When this happens, go to bed. I mean it. Do not journal ten pages or try to turn your feelings into a brilliant hit song, or write your ex-boyfriend letters. Just go to bed.

Then, in the morning, clap for yourself that you made a marvelous choice and did not stay awake and feed your sadness last night.

And THEN make a plan:).

Here’s what our plan is going to look like: I want you to use your imagination and picture yourself feeling the way you want to. For me, I pick someone who I think is awesome (usually Angelina Jolie) and idealize their life for a few minutes. I imagine all the bliss they must feel, with their looks and friends and admirable career and all the world at their fingertips. Some words that come to mind are confident, fearless, beautiful, brilliant, independent, compassionate, self-assured, patient, focused.

Never mind that Angelina or whoever you picked probably does not feel all these wonderful things all the time, that is irrelevant. The point it, you’ve identified some key good feelings that you want. 

Now you’re gonna pretend to have those feelings.

Close your eyes and picture what you’d feel like....if you felt like that.
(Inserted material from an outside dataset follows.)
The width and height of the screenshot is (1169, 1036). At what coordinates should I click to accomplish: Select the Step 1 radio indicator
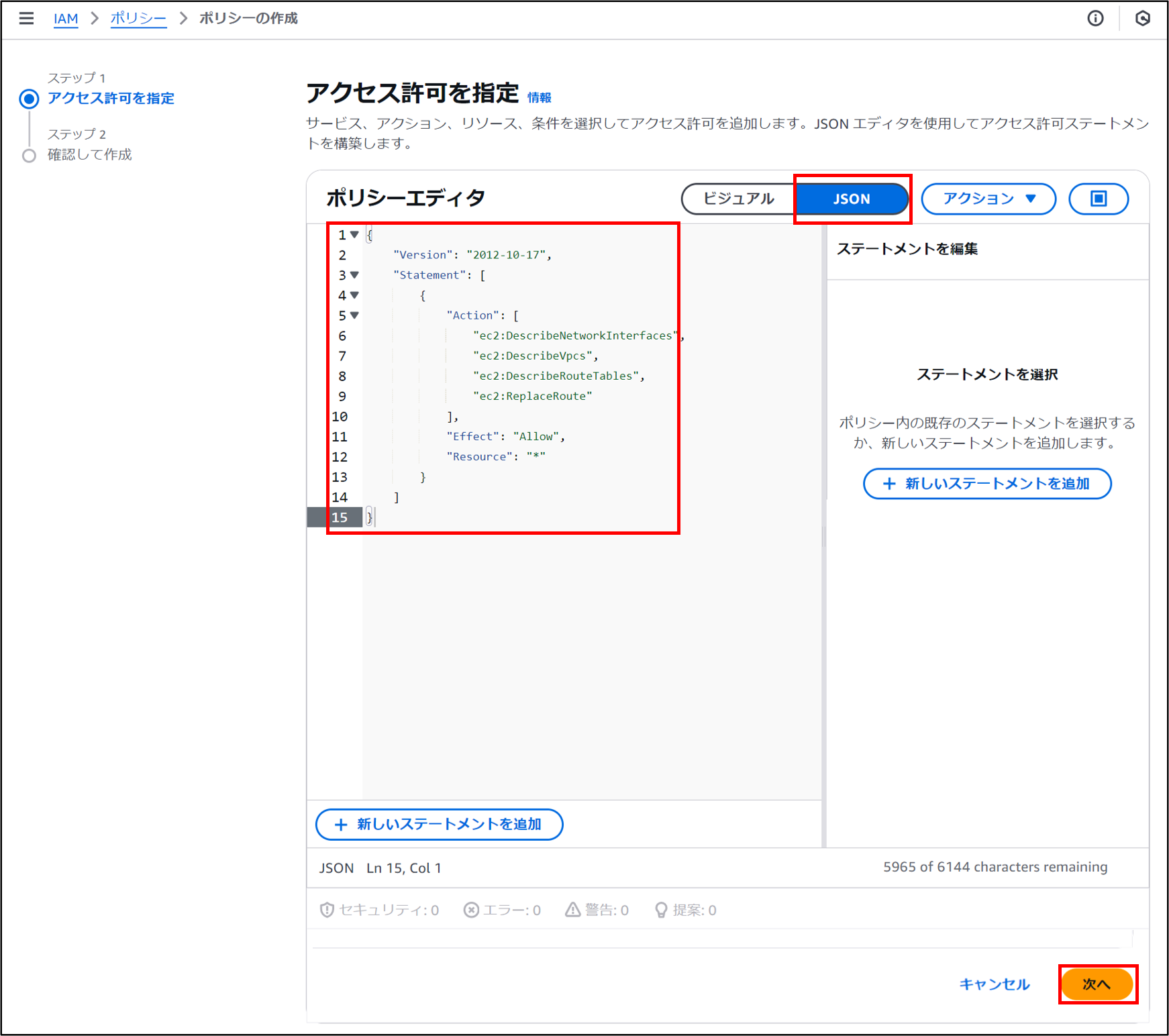click(x=29, y=99)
If you were that gorgeous. If you were that self-assured. Let all those wonderful pretend feelings dance around in your head for a few minutes, just for fun. For me, when I start to pretend I feel confident, I sit up a little straighter. When I pretend I feel beautiful, I am more likely to look you in the eye and smile. When I pretend I am brilliant, all of a sudden my day to day tasks seem important-I am doing something mysterious and wonderful with my life, because I am brilliant, and if you don’t understand that’s because you aren’t on my level yet;).
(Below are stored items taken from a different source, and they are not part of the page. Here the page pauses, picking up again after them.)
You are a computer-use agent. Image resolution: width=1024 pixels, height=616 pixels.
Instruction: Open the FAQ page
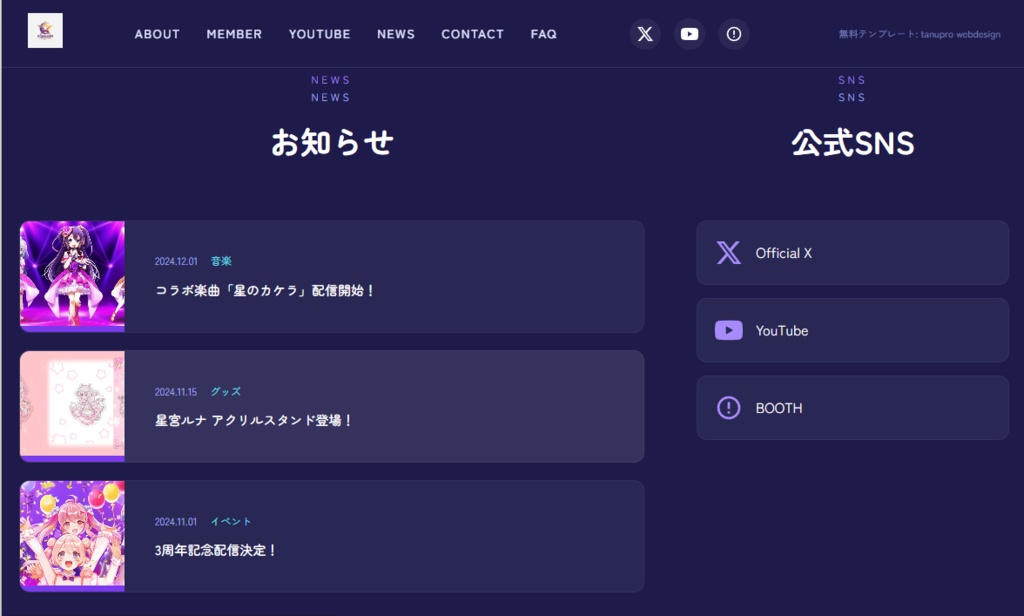[x=543, y=34]
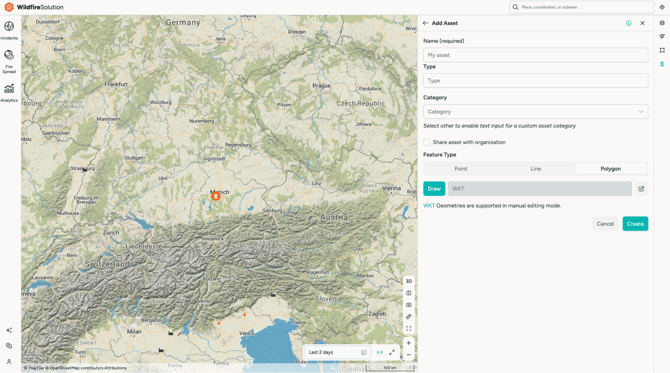This screenshot has height=373, width=670.
Task: Go back using Add Asset arrow
Action: (425, 23)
The thing is, you can do this all the time. If you’re out with friends and feel more reserved then you’d like to, picture someone whose social energy you admire and imagine you have those feelings of fearlessness too. Before you know it, you won't feel like you're pretending anymore, you'll just feel...confident…fearless...brilliant. I have had some of the funnest nights of my life like this. And I don’t feel fake, or like I’m not being myself, I actually feel like I’m being myself at my best, like for once I’m telling my feelings what to do instead of the other way around! 

If you catch yourself envying someone’s life and wanting what they have, try to remember that you don’t actually want their wardrobe or friends or success, you want to feel the way you assume they feel because they have these advantages. The sad thing is, they probably don’t feel all that more amazing than they did before they got all that stuff. But you can. You can learn to feel good about yourself before you climb to the top only to realize there’s not much there. You can be happy and self-assured before you fulfill your life’s dream. 

To summerize: Outside circumstances don’t change inner feelings for more than like five minutes. Good thing you can take five minutes right now and start feeling the way you want to!